PROJECT SUMMARY (See instructions): Cardiovascular disease continues to be the primary cause of morbidity and mortality in North America. The risk of premature atherosclerosis and platelet-dependent cardiovascular events rises with increasing obesity. Complicating this observation is that not all individuals with elevated BMI go on to develop athero-thrombotic disease. We measured expression of 48 genes by high-throughput quantitative reverse transcription PCR in over 2250 participants of the Framingham Offspring and Omni minority cohorts (FHS) using RNA from isolated platelets and found that specific mitochondrial transcripts were significantly and specifically associated with higher body mass index. To determine if there were associated changes in platelet function, we studied select platelet transcripts and function from individuals after short term triglyceride emulsion infusion (acute effect) and identified similar alterations in platelet transcripts that associated with changes in platelet activation. Thus, the central hypothesis of this project is: In the setting of obesity, the human platelet is reprogrammed as seen by altered platelet RNA, including mitochondrial transcripts, and these changes lead to a prothrombotic phenotype that influences the development of athero-thrombotic disease. The effect of obesity on the human platelet as seen in its transcript profile and platelet function will be studied as follows: Aim 1. Characterize the molecular signature of platelets in the setting of increased BMI and determine if it is caused by short term fat intake or chronic obesity and if the changes are reversible with weight loss. Aim 2. Determine the mechanism by which platelet reprogramming alters platelet function including the role of the mitochondria. Aim 3. Determine if platelet reprogramming correlates with subclinical cardiovascular disease (CVD) and the development of clinical CVD. This information along with transcripts from Projects 1-3 and proteins screened in Aim 1 will establish a biomarker panel identifying individuals with elevated BMI at high risk for athero-thrombotic disease. This project seeks not only to define the mechanism by which platelet reprogramming alters function but will determine the human relevance and develop a transcript-based profile.
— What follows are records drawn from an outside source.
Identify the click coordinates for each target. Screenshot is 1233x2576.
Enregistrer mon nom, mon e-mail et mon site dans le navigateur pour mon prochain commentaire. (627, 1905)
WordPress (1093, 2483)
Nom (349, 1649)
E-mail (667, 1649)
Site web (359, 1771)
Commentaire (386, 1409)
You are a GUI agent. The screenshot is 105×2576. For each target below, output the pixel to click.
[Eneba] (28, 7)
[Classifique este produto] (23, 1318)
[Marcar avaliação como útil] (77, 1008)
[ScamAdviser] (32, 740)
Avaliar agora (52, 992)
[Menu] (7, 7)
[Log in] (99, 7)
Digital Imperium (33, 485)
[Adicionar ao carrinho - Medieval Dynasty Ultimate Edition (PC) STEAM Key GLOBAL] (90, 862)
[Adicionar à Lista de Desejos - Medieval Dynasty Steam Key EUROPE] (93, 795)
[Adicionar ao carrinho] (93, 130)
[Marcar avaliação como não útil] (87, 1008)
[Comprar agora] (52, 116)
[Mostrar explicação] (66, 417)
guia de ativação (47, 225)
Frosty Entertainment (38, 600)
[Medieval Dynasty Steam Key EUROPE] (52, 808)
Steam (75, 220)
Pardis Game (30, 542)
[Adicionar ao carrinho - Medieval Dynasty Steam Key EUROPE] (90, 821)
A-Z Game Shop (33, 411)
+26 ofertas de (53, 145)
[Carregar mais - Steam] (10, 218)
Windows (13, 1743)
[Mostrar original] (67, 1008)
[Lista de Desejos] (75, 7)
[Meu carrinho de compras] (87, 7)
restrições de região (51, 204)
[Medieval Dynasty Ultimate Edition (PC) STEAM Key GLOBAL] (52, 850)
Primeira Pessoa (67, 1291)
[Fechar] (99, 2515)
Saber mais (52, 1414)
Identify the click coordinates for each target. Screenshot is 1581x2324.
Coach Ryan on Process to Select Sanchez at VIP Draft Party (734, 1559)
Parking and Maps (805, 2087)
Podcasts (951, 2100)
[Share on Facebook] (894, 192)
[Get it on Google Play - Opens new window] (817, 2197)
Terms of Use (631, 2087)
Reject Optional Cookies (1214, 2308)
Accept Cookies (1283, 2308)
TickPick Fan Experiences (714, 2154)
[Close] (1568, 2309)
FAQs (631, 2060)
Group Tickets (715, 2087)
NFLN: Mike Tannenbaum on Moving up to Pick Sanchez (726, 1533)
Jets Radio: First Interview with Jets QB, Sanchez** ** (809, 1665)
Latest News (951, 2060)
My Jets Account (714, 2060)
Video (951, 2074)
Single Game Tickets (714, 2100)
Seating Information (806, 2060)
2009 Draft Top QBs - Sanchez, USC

项目摘要（参见说明）： 心血管疾病仍然是北美发病和死亡的主要原因。过早动脉粥样硬化和血小板依赖性心血管事件的风险随着肥胖的增加而增加。 使这一观察变得复杂的是，并非所有体重指数升高的个体都会继续患上动脉粥样硬化血栓性疾病。我们使用分离血小板中的 RNA，通过高通量定量逆转录 PCR 测量了 Framingham Offspring 和 Omni 少数民族队列 (FHS) 2250 多名参与者中 48 个基因的表达，发现特定的线粒体转录物与较高的​​体重指数显着且特异性相关。为了确定血小板功能是否存在相关变化，我们研究了短期甘油三酯乳剂输注后个体的精选血小板转录本和功能（急性效应），并发现了与血小板功能变化相关的血小板转录本的类似变化。 血小板活化。因此，该项目的中心假设是：在肥胖的情况下，通过改变血小板RNA（包括线粒体转录本）可以看出，人类血小板被重新编程，这些变化导致血栓形成表型，从而影响动脉粥样硬化血栓性疾病的发展。肥胖对人类血小板的影响（从其转录谱和血小板功能来看）将被研究为 目标 1. 在 BMI 增加的情况下表征血小板的分子特征，并确定其是否是由短期脂肪摄入或慢性肥胖引起的，以及这些变化是否可以随着体重减轻而逆转。目标 2. 确定血小板重编程改变血小板功能（包括线粒体的作用）的机制。目标 3. 确定血小板重编程是否与亚临床心血管疾病 (CVD) 以及临床 CVD 的发展相关。这些信息与项目 1-3 的转录本以及目标 1 中筛选的蛋白质一起，将建立一个生物标志物组，识别 BMI 升高、动脉粥样硬化血栓性疾病高风险的个体。该项目不仅旨在定义血小板重编程改变功能的机制，还将确定人类相关性并开发基于转录的概况。